Only on MN have I ever heard complaints about money in lieu of gifts. People are happy to give money for birthdays/christenings etc but for weddings people get quite offended. I have no issue with it. It saves me having to think of a present that may be more unique than the 10 sets of champagne glasses they are likely to get!
We asked for money towards our honeymoon and no one complained although some people chose to get us a gift instead (two people).

Clarabell33 · 01/05/2017 09:41

We don't want/need 'gifts' as we've been living together for 3.5 years and have everything we need and no space to store anything! (Small flat). We want to buy a house after the wedding so any money would be put towards that.

We said pretty much this when we got married. Lots of people chose to give us cash or disposable gifts (wine, fizz, all fab) but ohsomany people thought that just a small gift, e.g. wine glasses, would be nice, after all, who doesn't need more wine glasses... We received eleven sets of glasses, most 4, some 6 and one 8 glass set. I remember sitting and counting how many wine glasses we owned... it was about seventy-odd. Even with some breakages caused by not being as careful as we would have been. I mean, I like wine but I've only got two hands...

I may be alone in this but actually find wedding lists more grabby than asking for cash, usually because the items on there are generally a bit steep for anything nice and the cheaper items are always gone really quickly so you have no choice but to pay £80 for a utensil jar...

GreenFox17 · 01/05/2017 09:43

We received eleven sets of glasses, most 4, some 6 and one 8 glass set. I remember sitting and counting how many wine glasses we owned... it was about seventy-odd

Oh wow! This would be my nightmare! I like the idea of DIY vouchers! We have 60 guests coming, all family so even though we'll say no gifts, it isn't going to happen!

OP posts:
SomethingBorrowed · 01/05/2017 09:45

If you ask for money the nicest way is to say what you intend to buy , honeymoon, car, house deposit... It feels more like a gift than just money then

ThisIsStartingToBoreMe · 01/05/2017 09:50

I'm not sure if it's worth asking for money to be honest. At todays' average house prices of £200k you'd have to have incredibly wealthy and generous friends to make a dent in that. Assuming a deposit of £20k, do you think you'll get that in gifts? If not, why bother. Just have a guest list of beautiful things that will last forever and remind you of the giver.

BlondeBecky1983 · 01/05/2017 09:50

I would much rather be told what the bride and groom want rather than guessing and buying something they don't. I would never show up to a wedding without a gift so where's the harm in guiding people?
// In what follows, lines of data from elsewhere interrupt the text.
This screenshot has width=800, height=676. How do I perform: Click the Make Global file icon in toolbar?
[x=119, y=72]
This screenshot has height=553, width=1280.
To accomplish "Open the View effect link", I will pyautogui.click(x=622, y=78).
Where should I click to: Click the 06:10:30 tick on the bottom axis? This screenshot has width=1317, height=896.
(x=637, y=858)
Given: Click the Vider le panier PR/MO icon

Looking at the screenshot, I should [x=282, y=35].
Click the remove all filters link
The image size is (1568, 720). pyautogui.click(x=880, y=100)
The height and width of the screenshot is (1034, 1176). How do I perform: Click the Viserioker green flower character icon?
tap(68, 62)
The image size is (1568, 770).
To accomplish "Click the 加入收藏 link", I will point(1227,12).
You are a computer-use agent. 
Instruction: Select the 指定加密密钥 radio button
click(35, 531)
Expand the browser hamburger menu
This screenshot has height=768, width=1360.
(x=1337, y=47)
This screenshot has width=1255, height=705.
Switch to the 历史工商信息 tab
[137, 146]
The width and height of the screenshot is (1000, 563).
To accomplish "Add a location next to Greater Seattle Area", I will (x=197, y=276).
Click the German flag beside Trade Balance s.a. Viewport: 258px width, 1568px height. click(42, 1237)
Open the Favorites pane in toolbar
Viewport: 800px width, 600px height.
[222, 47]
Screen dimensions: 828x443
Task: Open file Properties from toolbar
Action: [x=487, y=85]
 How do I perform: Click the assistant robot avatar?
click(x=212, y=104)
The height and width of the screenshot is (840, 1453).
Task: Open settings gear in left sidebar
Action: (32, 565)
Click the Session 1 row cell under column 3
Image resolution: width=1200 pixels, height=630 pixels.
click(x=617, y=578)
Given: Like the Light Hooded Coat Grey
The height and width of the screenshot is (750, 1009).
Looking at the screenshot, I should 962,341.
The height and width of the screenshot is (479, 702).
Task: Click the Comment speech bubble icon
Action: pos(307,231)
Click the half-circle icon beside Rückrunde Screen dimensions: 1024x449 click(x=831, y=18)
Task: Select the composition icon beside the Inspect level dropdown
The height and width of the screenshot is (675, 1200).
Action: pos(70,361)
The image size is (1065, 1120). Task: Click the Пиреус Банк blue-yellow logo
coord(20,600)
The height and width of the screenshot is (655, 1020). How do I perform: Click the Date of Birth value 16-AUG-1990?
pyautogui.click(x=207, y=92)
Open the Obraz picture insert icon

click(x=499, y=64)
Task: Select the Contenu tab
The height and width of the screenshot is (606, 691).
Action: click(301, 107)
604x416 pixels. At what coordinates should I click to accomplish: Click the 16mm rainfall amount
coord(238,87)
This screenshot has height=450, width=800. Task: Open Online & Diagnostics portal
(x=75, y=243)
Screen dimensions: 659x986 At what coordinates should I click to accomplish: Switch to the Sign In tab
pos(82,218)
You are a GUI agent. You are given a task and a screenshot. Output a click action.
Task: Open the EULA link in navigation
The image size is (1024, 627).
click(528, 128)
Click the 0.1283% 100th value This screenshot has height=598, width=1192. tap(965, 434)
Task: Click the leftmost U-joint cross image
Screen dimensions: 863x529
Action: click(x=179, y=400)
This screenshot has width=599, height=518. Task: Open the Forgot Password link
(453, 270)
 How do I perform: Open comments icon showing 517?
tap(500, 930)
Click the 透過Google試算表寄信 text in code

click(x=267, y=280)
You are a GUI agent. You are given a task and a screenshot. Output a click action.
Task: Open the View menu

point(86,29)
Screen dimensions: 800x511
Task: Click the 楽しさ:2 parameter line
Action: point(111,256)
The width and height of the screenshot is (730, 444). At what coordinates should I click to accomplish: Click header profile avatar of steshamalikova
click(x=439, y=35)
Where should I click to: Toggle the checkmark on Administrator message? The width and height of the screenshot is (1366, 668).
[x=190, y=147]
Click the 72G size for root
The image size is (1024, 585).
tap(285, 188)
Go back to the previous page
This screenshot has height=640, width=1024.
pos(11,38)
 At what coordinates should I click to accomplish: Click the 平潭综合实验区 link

It's still their choice whether or not they give anything.

wheresthel1ght · 01/05/2017 09:55

I HATE the request for holiday/honeymoon contributions but when I married stbxh we explained we didn't want t any gifts but if people felt they wanted to then donations to refitting our kitchen would be appreciated. No one minded and lots felt like they were giving us something we needed /wanted although towards a house is a bit hit odd

GreenFox17 · 01/05/2017 09:56

ThisIsStartingToBoreMe We certainly don't expect gifts to cover the entire cost of our house deposit Shock And were looking at getting a deposit of £8-10k in total. Anything towards that is a huge help!

OP posts:
ThisIsStartingToBoreMe · 01/05/2017 09:59

How much do you think you'll get if you ask for cash?

GreenFox17 · 01/05/2017 10:02

Honestly, no idea!

OP posts:
RebeccatheOld · 01/05/2017 10:04

Ask for the cash. I spent £40 on a colander once for a couple who were divorced within the year.